Religious tradition has taught us that conflict is a dirty word and that couples who get into conflict must not be "spiritual enough."

This is NOT true! Conflict is a normal part of any marriage-the inevitable result of two different personalities put together.

To Fight Or Not to Fight
People respond to conflict in one of two ways:
  1. Fight
  2. Take flight (or avoid conflict)
Many Christian couples avoid conflict, because they think that all conflict leads to strife. NO! Avoiding conflict will lead to strife. You can only avoid conflict for so long until you eventually one day explode!

Fighting Right
So, how can you "fight right" in your marriage?
  1. Discover your "fighting style."
    When you fight, do you usually cry, yell, slam doors, give the silent treatment, get revenge, change the subject, etc...?
  2. Attack the problem, NOT the person.
    Distinguish between your spouse and the problem he/she is causing. Your spouse is not the problem; what he/she is doing is the problem.For example, if my husband is leaving messes around the house, the messes are the problem, not him.

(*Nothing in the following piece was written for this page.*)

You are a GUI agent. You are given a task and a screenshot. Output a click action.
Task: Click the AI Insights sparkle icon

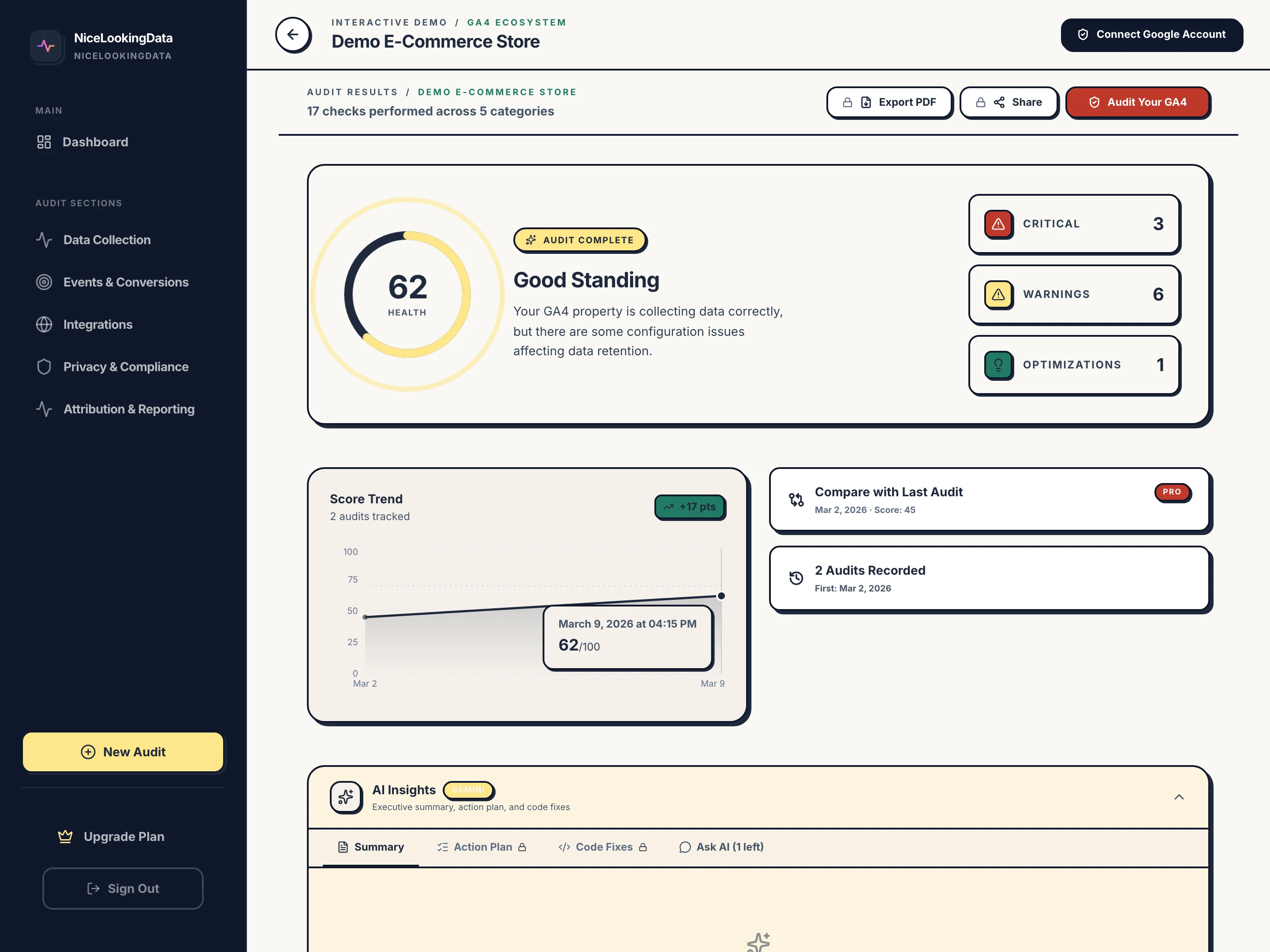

    By attacking each other, neither of you will win. By attacking the problem as a team, both of you will win! Don't compete - collaborate!
  3. Decide together how you can solve the problem.
  4. Avoid these destructive behaviors:
    • Accusing
    • Getting defensive
    • Attacking/calling names
    • Passive-aggressive
    • Silent treatment
    • Physical violence
    • Saying "always" and "never"
Remember that conflict is not bad - unresolved conflict is!